Consider Who Isn’t Coming 'To The Table'...

Then Consider Joining Us at The table

A new survey reports 71 percent of Americans believe important societal discussions have been silenced by political correctness; and most Americans now feel discouraged from sharing heartfelt opinions and beliefs.

“Fifty-eight percent of Americans believe the political climate today prevents them from saying things they believe,” notes Emily Ekins, author of the 2017 Free Speech and Tolerance Survey report. In some subgroups, up to 73 percent feel forced into silence, she reports.

Released Oct. 31, Ekins' report details opinions on an array of issues surrounding free speech and tolerance. From the mission perspective of Citizens4Community (C4C), though, the percentages noted above dramatically stand out and have far-reaching implications in terms of our work in Sisters Country.

C4C’s non-partisan mission—to further civility, collaboration and civic engagement—relies on abundant and healthy communication. We want to see Sisters Country thrive—socially, economically and culturally. So, we seek to cultivate gatherings and conversations that are respectful but also robust and energized by diversity in all its forms—diversities of world view, life experience, belief, identity, ethnicity, ideology, opinion, etc.

We know that who isn’t "at the table" is often as consequential as who is. And the less diverse the  conversations, the more likely it is participants will become locked into one way of viewing or resolving an issue (and increasingly negative in their assessment of differing opinions or solutions).

When the national spokesperson for Speak Your Peace, Rob Karwath, visited Sisters in 2016, he shared an anecdote that demonstrates the importance of welcoming all people and perspectives to the table—even viewpoints held by people you might believe are to blame for an issue.    

Karwath told the true story of a small northwestern Wisconsin community—a popular lakeside recreational and nightlife destination—that was facing a significant uptick in drug and alcohol related accidents. Some citizens began angrily laying full blame on local nightclubs. Others argued those nightclubs were important to the economy. Division and deadlock on the issue ensued until the club owners were approached and were asked to participate in what would be civil, blame-free discussions. Based on that promise, the owners agreed to engage. And ultimately those same owners helped develop and lead an awareness program, along with a new community-wide transportation service, that effectively reduced accidents.
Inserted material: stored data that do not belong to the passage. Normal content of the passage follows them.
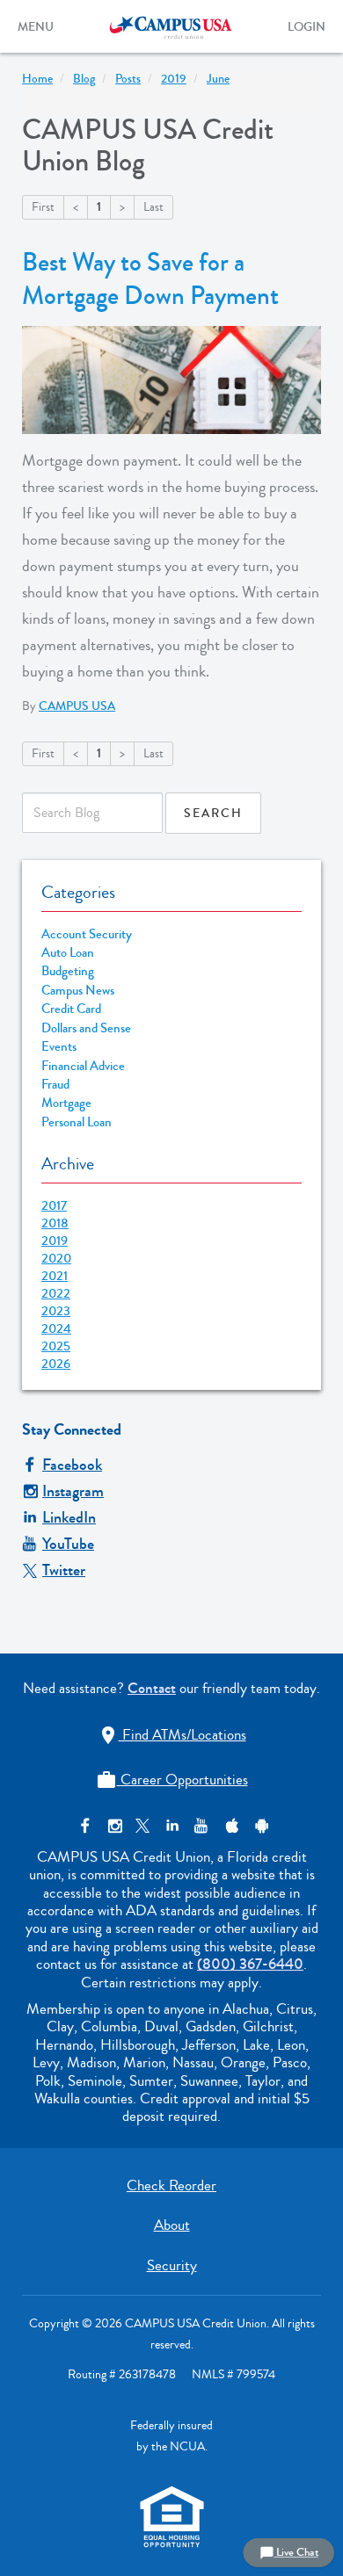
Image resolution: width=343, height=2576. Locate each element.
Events (59, 1047)
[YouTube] (201, 1826)
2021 (54, 1275)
“We got a new option on the table that helped solve the problem—precisely because we got all heads in the game,” Karwath said.

We got a new option on the table that helped solve the problem—precisely because we got all heads in the game.
— Rob Karwath

In Sisters—like elsewhere—when individuals believe their opinions are unwelcome they often self-censor (as the survey suggests). They withdraw from local conversations and activities and often self-segregate into smaller silos within the community (like the bar owners could have done). This hinders possibilities for future collaborations.

In Sisters—unlike elsewhere—we can make a difference. When we encourage diversity and diverse thinking, we are better able to approach and resolve local issues together—as neighbors, co-workers and Central Oregonians. We also, then, create opportunities for unexpected collaborations that could help us better enjoy life together the rest of the time.

C4C offers free community-wide sessions to help us speak with each other more honestly and clearly (and to listen to others in the same way). Made possible by the support of generous area sponsors, these quarterly events highlight tools, strategies and perspectives proven to promote trust-building and bridge-building.

And because we believe relationships and trust are often best built around shared meals, we kick off these quarterly sessions with “Soup & Civility”—a free and casual light supper.

As we continue to work toward a community where everyone feels increasingly welcome at the table, we earnestly invite you to attend our next quarterly session. (The Nov. 15 event featured Moe Carrick speaking on: “The Paradox of Connection.” Follow-up audio of that thought-provoking evening is offered here.) Also, please consider joining us for our next Soup & Civility—a chance to simply relax, share time, connect or reconnect.

The 2017 Free Speech and Tolerance Survey was conducted by the Cato Institute in collaboration with YouGov, a non-partisan survey organization. The YouGov results were based on a sample of 2,300 Americans (ages 18+). Responses were collected August 15-23, 2017.